* [課題 A]
堤清二氏についての文章によると、同氏が小説家として用いたペンネームは何ですか。
* [課題 B]
堤清二氏についての文章を、最後の文の後から書き継いでください。

* [本文抜粋]
よって、血の繋がった身内の絆の濃さを示しています。

つまり、どんなに深い他人との関係よりも深く強い。

そんなたとえの言葉ですね。

この言葉を体現した名経営者がいらっしゃいます。

その名は、堤清二氏。

 

 

▼ファミリーマート

▼無印良品

▼パルコ

▼西武百貨店

▼西友

▼ロフト

▼吉野家

 

 

私たちの日常生活の中で、馴染みのあるブランドです。

さあ、ここであなたに質問です。

 

「コンビニの中でなぜ、ファミリーマートだけが
無印良品の化粧品やノートを売っているのか?」

 

普段の生活では、不思議に思わないかもしれません。
ファミリーマートと無印良品はかつて同じ企業グループに属していた。

これが答えです。
堤清二という男が一代で作り上げた『セゾングループ』

という企業集団が構成されていたのです。

かつてはダイエー創業者、中内功氏と並び、
戦後の流通業界のカリスマでした。

 

『セゾン 堤清二が見た未来』(日経BP社)

 

9月25日に初版発行されたばかりですが、
この書籍は本当に興味深いものでした。

秋の夜長の読書にピッタリ!?

 

 

光と影のコントラスト。

堤清二氏ほど、これをを感じさせる経営者は、

他にいないかもしれません。
堤清二氏には小説家の顔もあります。

ペンネームは辻井喬。

自伝的小説の冒頭は、こんなフレーズで始まります。

* [資料]
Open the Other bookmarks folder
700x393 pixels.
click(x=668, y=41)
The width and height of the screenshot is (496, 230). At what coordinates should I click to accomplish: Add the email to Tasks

* [解答 A]
辻井喬です。

* [解答 B]
……………………………………………………

生い立ちについて、

私が受けた侮辱は、
人間が生きながら味わなければならない
辛さの一つかもしれない。

……………………………………………………

 

堤清二氏の前に立ちはだかる、偉大なる父の存在。

父の名は、堤康次郎氏。

裸一貫から立身出世した立志伝中の人物。

20歳の時に先祖伝来の土地を担保に入れ、
上京し、早稲田大学の門を叩き、大隈重信に師事した。

その後、軽井沢と箱根の不動産開発を機に、
西武グループの礎を築いた実業家。

滋賀県選出の代議士として衆議院議長へ。

その一方で、強引な商売の手法から、

 

“ピストル堤”

 

の異名を取る。

私生活では清二氏を初めとする、
7人の兄弟姉妹の母親は4人。

そんな父を持つ息子の感情とは、いかなるものなのか?

……………………………………………………

幼子の目には、父は時々帰ってきては、
母を強奪していく暴君にしか見えなかった。

振り返っても、
やはり父への憎悪は激しかったと思います。

憎しみ、恨み。

そうした気持ちが渦巻いていました。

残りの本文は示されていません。